▶ [PROBLEM TO WORK ON]: From the records below, copy every line that contains the word "plus".
────────
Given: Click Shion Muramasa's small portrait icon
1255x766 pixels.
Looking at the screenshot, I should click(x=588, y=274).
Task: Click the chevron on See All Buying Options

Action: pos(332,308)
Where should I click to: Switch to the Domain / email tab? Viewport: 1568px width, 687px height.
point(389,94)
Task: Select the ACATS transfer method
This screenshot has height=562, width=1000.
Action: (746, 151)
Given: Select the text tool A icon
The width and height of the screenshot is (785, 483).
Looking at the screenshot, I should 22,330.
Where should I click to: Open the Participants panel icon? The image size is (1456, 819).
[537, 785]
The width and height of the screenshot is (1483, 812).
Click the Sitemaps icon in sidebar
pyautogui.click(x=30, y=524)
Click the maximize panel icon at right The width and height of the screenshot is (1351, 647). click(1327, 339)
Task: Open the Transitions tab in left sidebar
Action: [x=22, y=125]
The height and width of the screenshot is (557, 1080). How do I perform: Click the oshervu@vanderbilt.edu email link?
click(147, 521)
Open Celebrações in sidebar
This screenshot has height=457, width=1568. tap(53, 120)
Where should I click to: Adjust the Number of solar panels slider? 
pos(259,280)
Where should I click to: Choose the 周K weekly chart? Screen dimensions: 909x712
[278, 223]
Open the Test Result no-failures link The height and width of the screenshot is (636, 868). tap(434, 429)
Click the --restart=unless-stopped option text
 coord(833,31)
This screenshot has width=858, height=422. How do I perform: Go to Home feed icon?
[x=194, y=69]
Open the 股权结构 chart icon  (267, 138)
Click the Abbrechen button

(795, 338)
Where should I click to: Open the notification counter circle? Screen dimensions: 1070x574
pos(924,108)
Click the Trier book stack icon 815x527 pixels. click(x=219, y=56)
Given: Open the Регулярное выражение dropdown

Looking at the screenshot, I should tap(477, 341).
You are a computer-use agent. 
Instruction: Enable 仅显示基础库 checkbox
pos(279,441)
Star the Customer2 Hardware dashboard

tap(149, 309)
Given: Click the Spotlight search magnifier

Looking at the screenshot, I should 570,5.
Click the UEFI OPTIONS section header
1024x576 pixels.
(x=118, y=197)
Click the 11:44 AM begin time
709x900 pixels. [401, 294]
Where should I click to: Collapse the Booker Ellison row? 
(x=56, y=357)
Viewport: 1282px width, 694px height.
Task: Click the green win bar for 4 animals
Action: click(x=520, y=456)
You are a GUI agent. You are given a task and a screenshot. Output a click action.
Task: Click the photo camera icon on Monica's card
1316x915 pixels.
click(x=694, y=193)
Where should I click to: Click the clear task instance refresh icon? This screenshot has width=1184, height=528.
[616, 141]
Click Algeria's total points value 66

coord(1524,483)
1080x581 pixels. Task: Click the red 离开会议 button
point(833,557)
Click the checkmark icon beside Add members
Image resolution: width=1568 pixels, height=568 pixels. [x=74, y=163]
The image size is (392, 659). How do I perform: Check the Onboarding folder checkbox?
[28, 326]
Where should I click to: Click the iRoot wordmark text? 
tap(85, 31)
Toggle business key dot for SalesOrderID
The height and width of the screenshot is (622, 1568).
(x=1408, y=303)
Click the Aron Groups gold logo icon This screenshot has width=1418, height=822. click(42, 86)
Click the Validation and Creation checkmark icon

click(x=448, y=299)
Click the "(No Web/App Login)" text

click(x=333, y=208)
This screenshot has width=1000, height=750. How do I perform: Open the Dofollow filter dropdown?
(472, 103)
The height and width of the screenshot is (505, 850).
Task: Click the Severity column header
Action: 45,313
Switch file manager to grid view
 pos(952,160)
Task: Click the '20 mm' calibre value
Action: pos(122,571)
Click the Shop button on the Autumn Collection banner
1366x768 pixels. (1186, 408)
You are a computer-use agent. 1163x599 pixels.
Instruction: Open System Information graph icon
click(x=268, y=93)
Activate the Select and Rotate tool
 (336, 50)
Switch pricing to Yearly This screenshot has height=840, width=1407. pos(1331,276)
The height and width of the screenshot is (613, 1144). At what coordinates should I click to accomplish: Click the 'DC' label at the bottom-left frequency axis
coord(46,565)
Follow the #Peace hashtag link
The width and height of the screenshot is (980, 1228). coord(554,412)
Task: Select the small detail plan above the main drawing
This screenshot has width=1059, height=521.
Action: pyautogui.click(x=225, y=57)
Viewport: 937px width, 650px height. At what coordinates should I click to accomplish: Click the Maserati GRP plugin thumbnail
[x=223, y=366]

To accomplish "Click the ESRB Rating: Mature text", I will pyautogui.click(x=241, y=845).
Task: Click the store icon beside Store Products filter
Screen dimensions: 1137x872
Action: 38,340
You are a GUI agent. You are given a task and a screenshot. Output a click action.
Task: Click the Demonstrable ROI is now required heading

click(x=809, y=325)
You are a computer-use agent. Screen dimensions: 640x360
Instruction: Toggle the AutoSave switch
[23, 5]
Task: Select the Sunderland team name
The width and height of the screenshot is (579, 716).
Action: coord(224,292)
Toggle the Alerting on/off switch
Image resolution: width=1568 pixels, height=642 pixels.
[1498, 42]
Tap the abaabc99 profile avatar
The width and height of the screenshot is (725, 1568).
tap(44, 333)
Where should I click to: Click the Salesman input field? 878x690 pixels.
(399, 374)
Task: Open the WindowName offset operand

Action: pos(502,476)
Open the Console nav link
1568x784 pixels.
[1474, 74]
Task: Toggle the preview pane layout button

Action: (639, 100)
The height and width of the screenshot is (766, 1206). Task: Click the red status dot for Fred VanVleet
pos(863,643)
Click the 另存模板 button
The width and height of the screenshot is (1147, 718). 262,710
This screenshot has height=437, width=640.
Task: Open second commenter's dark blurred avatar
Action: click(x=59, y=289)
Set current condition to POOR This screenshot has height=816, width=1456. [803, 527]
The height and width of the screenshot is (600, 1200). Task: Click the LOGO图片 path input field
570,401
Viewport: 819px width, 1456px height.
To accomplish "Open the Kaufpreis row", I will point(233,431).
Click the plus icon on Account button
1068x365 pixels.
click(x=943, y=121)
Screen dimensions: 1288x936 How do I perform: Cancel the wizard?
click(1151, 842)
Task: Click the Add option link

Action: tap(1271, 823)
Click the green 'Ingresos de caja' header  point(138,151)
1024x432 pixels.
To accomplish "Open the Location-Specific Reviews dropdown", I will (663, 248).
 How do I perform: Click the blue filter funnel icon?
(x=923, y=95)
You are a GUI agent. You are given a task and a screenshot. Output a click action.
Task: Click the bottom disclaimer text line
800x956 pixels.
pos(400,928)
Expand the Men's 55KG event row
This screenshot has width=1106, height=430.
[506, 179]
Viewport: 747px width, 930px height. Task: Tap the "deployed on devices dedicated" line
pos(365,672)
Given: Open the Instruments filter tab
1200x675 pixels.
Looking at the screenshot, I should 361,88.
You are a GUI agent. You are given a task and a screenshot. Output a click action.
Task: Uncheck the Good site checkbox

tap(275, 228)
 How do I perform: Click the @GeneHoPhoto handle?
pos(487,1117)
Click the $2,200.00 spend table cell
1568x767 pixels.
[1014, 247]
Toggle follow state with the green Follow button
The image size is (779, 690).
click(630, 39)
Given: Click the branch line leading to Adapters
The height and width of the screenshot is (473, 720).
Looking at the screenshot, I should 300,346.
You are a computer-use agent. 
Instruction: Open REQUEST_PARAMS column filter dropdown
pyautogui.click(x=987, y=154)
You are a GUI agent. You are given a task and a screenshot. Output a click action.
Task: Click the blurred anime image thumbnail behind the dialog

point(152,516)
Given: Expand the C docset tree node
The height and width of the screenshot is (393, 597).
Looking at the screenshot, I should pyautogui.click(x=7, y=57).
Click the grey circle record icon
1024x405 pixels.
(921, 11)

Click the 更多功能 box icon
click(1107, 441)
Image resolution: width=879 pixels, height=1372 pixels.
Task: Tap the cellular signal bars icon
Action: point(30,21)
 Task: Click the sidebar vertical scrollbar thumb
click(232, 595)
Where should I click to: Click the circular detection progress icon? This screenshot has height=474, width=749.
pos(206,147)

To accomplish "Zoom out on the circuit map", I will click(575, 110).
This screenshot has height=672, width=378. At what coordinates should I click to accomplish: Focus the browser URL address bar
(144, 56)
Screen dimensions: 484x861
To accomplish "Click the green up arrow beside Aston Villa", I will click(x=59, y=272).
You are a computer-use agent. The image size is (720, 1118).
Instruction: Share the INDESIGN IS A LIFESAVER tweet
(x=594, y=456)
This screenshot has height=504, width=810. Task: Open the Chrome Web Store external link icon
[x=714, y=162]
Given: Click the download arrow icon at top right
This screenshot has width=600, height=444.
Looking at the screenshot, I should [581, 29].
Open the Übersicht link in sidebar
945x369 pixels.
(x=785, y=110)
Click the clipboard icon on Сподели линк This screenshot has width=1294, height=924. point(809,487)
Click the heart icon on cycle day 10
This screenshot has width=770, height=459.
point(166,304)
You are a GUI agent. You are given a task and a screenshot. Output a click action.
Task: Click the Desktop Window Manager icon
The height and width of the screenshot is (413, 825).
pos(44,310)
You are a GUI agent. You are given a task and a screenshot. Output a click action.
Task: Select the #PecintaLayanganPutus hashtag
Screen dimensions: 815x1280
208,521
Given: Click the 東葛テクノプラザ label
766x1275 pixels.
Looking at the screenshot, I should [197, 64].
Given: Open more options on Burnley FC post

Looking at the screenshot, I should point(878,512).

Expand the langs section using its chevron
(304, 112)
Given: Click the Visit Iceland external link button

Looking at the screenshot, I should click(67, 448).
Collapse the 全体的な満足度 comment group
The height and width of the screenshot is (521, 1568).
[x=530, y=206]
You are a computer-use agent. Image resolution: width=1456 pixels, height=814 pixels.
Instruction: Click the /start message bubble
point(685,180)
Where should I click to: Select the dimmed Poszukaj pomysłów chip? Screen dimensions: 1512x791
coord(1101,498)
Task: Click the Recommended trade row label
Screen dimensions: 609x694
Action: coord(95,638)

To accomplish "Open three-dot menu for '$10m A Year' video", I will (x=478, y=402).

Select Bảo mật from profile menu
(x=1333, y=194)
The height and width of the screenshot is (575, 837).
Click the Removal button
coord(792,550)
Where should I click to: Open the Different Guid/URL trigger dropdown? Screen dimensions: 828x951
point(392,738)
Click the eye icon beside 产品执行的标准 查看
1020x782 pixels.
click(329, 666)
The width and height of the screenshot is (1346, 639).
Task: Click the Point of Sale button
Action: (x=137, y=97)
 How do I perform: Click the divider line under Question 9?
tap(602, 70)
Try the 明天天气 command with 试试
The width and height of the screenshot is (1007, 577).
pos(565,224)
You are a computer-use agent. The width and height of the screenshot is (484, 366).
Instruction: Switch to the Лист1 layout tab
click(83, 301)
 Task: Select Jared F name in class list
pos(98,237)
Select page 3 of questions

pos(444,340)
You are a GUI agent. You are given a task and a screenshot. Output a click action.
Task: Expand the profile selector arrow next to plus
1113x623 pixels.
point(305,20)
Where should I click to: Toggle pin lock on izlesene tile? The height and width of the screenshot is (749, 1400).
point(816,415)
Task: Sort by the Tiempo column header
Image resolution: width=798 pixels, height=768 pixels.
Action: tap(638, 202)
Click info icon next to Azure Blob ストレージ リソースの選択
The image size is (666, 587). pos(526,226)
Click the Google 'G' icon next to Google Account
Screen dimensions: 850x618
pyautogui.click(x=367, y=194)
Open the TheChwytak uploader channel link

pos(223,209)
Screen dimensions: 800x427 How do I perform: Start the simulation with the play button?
────────
▶ [OUTPUT FOR THIS EXERCISE]:
Click the plus icon on Account button
Task: Expand the profile selector arrow next to plus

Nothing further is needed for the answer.